The dosimetric improvement was driven by the novel RAO algorithm. To overcome the other major deficiency of jaw-only IMRT, the SOC utilizing increasing number of leaves per bank can significantly improve delivery efficiency. The number of leaves in the proposed SOC is still far fewer than the typical number of leaves in a MLC, thus maintaining the ability to miniaturize and achieve a higher modulation resolution. Based on our estimation, increasing N beyond four may still increase the delivery efficiency, but the returns start to diminish. Although the same colored areas can be delivered in parallel, these areas are smaller and more fragmented with increasing N. Multiple leaves need to move in synchrony to deliver x-rays in the rest of the area, reducing the return for more leaves per bank. Considering the increasing mechanical complexity, an N = 2 to N = 4 leaf/bank design may be an optimal balance between complexity and delivery efficiency.
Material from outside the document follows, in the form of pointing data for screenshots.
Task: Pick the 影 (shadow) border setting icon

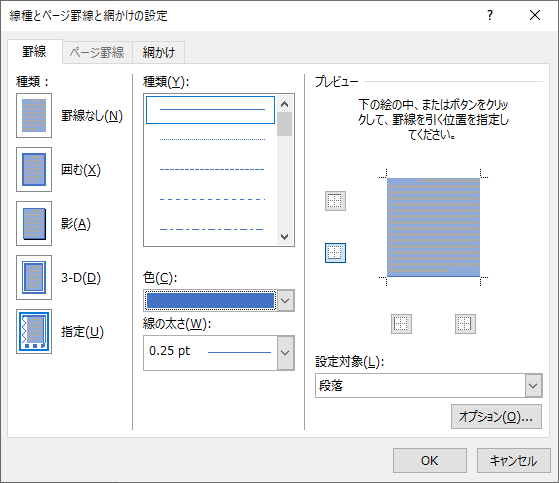Action: [34, 223]
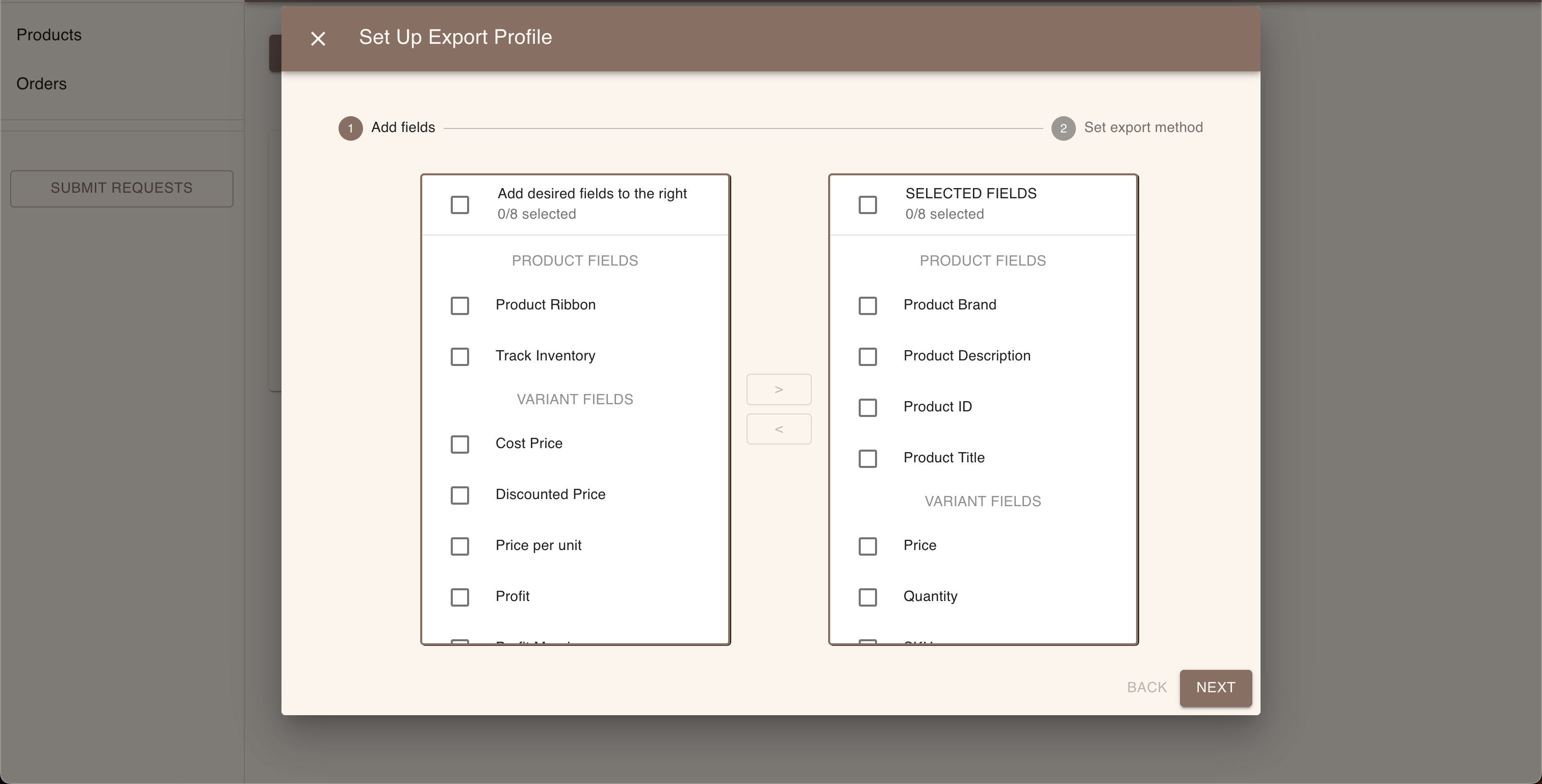Select the Cost Price field checkbox
Viewport: 1542px width, 784px height.
460,444
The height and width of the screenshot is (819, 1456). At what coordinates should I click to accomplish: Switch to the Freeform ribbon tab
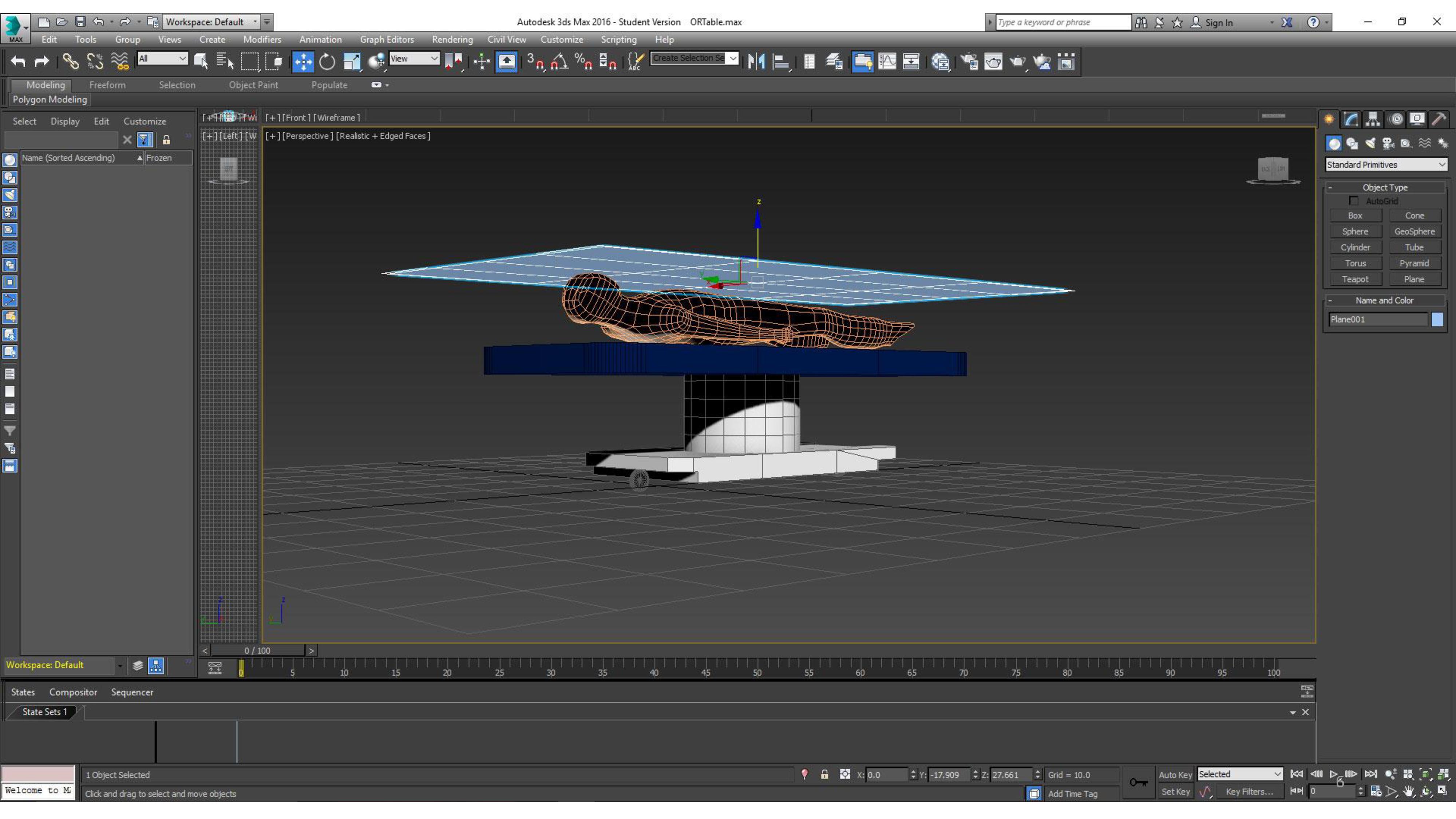click(107, 85)
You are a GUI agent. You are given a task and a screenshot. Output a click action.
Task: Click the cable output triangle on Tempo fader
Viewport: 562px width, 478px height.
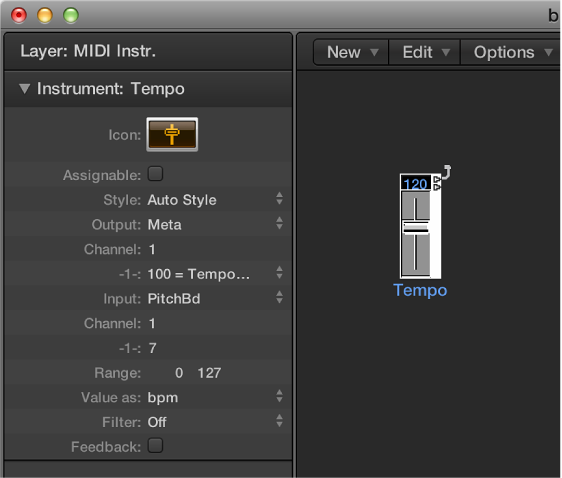click(437, 179)
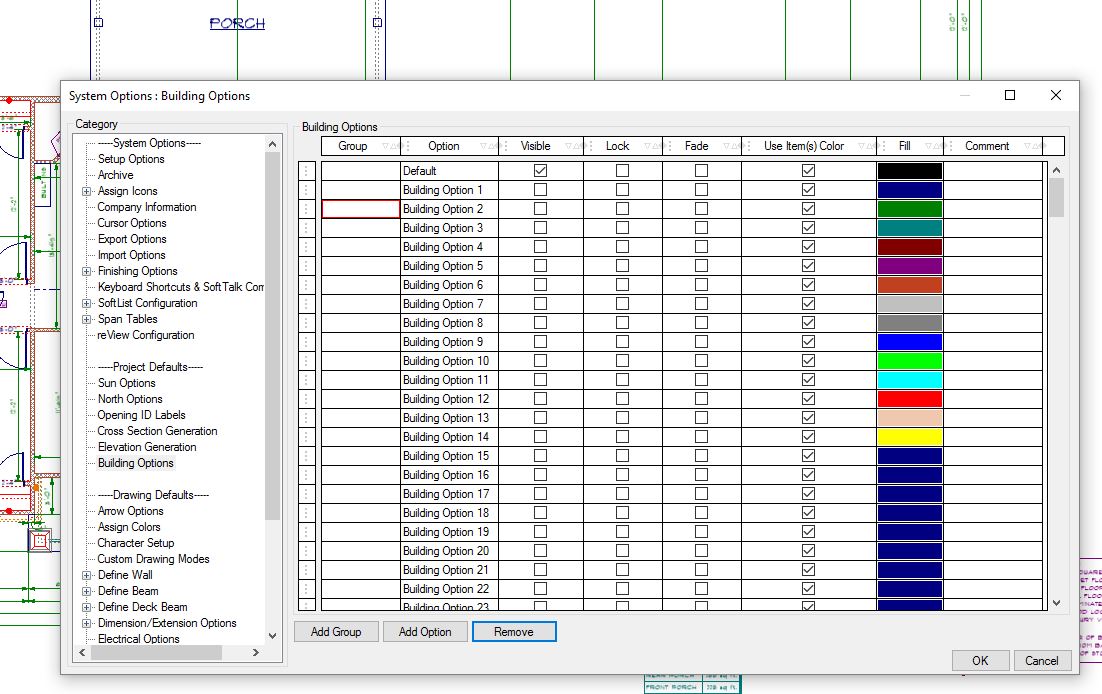Click the row handle for Default row
The image size is (1102, 694).
tap(307, 171)
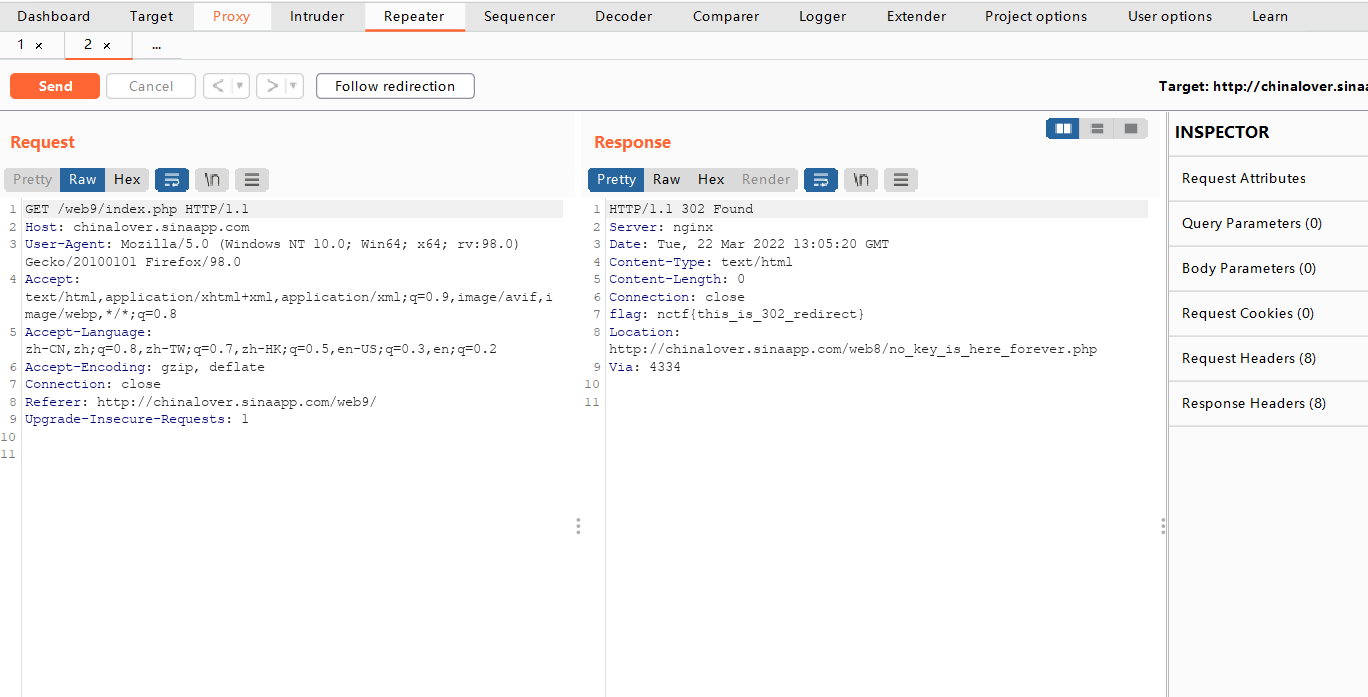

In this study, the potential dosimetric advantages of using higher achievable resolution were not explored, limited by the finite beamlet calculation resolution, the discretized nature of the rectangular representation, and available computer resources. To explore this potential, we will investigate an adaptive grid and multiresolution approach in future research.

5. CONCLUSION

The IMRT problem was formulated into a direct aperture optimization problem minimizing the dose error while solving for the fluences using rectangular representation. This resulted in rectangular apertures that can be directly delivered with jaws only. The delivery efficiency may further be enhanced using modified SOCs utilizing 2–4 leaves per collimator bank. The potential gains from the greater resolution capabilities of jaws and SOCs have yet to be fully explored because of current computational limits in handling the number of discretized beamlets.

ACKNOWLEDGMENTS

This research is supported by Varian Medical Systems, Inc., and NIH Grant Nos. R43CA183390 and R01CA188300.